**Exercise prompt:** What appears in the data must be reproduced exactly.

** Opening Dataset content block **

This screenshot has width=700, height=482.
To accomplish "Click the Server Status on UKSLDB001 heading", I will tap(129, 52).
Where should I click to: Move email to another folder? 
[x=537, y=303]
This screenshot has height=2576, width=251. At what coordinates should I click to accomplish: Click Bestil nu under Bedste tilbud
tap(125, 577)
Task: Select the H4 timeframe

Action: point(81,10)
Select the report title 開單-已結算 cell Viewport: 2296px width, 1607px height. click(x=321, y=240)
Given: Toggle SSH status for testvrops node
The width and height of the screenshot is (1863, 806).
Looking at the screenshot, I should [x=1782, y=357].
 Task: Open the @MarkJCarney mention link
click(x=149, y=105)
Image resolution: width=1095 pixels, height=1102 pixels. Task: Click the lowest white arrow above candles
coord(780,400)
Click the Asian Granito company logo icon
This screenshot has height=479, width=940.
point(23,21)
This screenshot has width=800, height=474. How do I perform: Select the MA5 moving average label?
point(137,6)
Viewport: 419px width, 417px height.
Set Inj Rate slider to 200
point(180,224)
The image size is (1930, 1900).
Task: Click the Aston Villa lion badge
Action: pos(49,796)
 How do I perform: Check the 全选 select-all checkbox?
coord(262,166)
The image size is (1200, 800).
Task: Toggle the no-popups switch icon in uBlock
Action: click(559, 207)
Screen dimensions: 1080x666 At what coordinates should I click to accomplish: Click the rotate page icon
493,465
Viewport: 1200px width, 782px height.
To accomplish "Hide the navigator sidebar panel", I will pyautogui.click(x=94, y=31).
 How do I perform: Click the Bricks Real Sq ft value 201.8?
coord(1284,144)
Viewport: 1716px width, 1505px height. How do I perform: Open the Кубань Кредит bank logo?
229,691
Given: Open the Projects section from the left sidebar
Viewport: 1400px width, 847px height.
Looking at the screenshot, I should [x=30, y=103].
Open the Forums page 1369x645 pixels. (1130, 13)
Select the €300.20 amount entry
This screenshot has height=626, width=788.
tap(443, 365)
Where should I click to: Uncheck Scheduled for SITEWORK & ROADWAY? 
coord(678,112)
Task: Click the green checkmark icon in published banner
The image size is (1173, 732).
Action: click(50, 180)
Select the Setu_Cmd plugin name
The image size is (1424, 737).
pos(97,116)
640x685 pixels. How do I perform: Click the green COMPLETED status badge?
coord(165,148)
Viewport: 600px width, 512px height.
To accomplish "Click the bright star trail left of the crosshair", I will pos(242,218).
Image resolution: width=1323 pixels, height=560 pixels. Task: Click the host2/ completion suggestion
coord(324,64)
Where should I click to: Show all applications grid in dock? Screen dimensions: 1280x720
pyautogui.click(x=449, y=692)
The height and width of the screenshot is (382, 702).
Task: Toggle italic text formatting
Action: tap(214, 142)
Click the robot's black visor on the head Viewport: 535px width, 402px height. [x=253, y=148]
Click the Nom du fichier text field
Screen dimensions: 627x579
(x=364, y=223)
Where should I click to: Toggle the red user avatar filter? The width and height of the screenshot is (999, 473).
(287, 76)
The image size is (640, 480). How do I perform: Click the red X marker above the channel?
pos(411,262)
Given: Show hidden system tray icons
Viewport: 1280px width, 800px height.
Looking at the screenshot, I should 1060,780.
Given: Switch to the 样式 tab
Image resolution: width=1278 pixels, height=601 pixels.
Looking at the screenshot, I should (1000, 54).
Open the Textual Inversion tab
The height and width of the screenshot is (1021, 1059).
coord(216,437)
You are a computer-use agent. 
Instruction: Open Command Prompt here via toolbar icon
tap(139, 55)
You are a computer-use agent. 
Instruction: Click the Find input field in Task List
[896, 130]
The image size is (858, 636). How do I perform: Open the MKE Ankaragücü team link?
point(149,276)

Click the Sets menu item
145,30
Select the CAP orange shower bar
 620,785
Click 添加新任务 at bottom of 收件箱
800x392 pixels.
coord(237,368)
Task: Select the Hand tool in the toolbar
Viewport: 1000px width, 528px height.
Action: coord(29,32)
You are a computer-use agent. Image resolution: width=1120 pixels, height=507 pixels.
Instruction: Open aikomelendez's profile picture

** Closing Dataset content block **

**Reply to the exercise:**
This screenshot has width=700, height=482.
To accomplish "Click the Server Status on UKSLDB001 heading", I will tap(129, 52).
Where should I click to: Move email to another folder? 
[x=537, y=303]
This screenshot has height=2576, width=251. At what coordinates should I click to accomplish: Click Bestil nu under Bedste tilbud
tap(125, 577)
Task: Select the H4 timeframe

Action: point(81,10)
Select the report title 開單-已結算 cell Viewport: 2296px width, 1607px height. click(x=321, y=240)
Given: Toggle SSH status for testvrops node
The width and height of the screenshot is (1863, 806).
Looking at the screenshot, I should [x=1782, y=357].
 Task: Open the @MarkJCarney mention link
click(x=149, y=105)
Image resolution: width=1095 pixels, height=1102 pixels. Task: Click the lowest white arrow above candles
coord(780,400)
Click the Asian Granito company logo icon
This screenshot has height=479, width=940.
point(23,21)
This screenshot has width=800, height=474. How do I perform: Select the MA5 moving average label?
point(137,6)
Viewport: 419px width, 417px height.
Set Inj Rate slider to 200
point(180,224)
The image size is (1930, 1900).
Task: Click the Aston Villa lion badge
Action: pos(49,796)
 How do I perform: Check the 全选 select-all checkbox?
coord(262,166)
The image size is (1200, 800).
Task: Toggle the no-popups switch icon in uBlock
Action: click(559, 207)
Screen dimensions: 1080x666 At what coordinates should I click to accomplish: Click the rotate page icon
493,465
Viewport: 1200px width, 782px height.
To accomplish "Hide the navigator sidebar panel", I will pyautogui.click(x=94, y=31).
 How do I perform: Click the Bricks Real Sq ft value 201.8?
coord(1284,144)
Viewport: 1716px width, 1505px height. How do I perform: Open the Кубань Кредит bank logo?
229,691
Given: Open the Projects section from the left sidebar
Viewport: 1400px width, 847px height.
Looking at the screenshot, I should [x=30, y=103].
Open the Forums page 1369x645 pixels. (1130, 13)
Select the €300.20 amount entry
This screenshot has height=626, width=788.
tap(443, 365)
Where should I click to: Uncheck Scheduled for SITEWORK & ROADWAY? 
coord(678,112)
Task: Click the green checkmark icon in published banner
The image size is (1173, 732).
Action: click(50, 180)
Select the Setu_Cmd plugin name
The image size is (1424, 737).
pos(97,116)
640x685 pixels. How do I perform: Click the green COMPLETED status badge?
coord(165,148)
Viewport: 600px width, 512px height.
To accomplish "Click the bright star trail left of the crosshair", I will pos(242,218).
Image resolution: width=1323 pixels, height=560 pixels. Task: Click the host2/ completion suggestion
coord(324,64)
Where should I click to: Show all applications grid in dock? Screen dimensions: 1280x720
pyautogui.click(x=449, y=692)
The height and width of the screenshot is (382, 702).
Task: Toggle italic text formatting
Action: tap(214, 142)
Click the robot's black visor on the head Viewport: 535px width, 402px height. [x=253, y=148]
Click the Nom du fichier text field
Screen dimensions: 627x579
(x=364, y=223)
Where should I click to: Toggle the red user avatar filter? The width and height of the screenshot is (999, 473).
(287, 76)
The image size is (640, 480). How do I perform: Click the red X marker above the channel?
pos(411,262)
Given: Show hidden system tray icons
Viewport: 1280px width, 800px height.
Looking at the screenshot, I should 1060,780.
Given: Switch to the 样式 tab
Image resolution: width=1278 pixels, height=601 pixels.
Looking at the screenshot, I should (1000, 54).
Open the Textual Inversion tab
The height and width of the screenshot is (1021, 1059).
coord(216,437)
You are a computer-use agent. 
Instruction: Open Command Prompt here via toolbar icon
tap(139, 55)
You are a computer-use agent. 
Instruction: Click the Find input field in Task List
[896, 130]
The image size is (858, 636). How do I perform: Open the MKE Ankaragücü team link?
point(149,276)

Click the Sets menu item
145,30
Select the CAP orange shower bar
 620,785
Click 添加新任务 at bottom of 收件箱
800x392 pixels.
coord(237,368)
Task: Select the Hand tool in the toolbar
Viewport: 1000px width, 528px height.
Action: coord(29,32)
You are a computer-use agent. Image resolution: width=1120 pixels, height=507 pixels.
Instruction: Open aikomelendez's profile picture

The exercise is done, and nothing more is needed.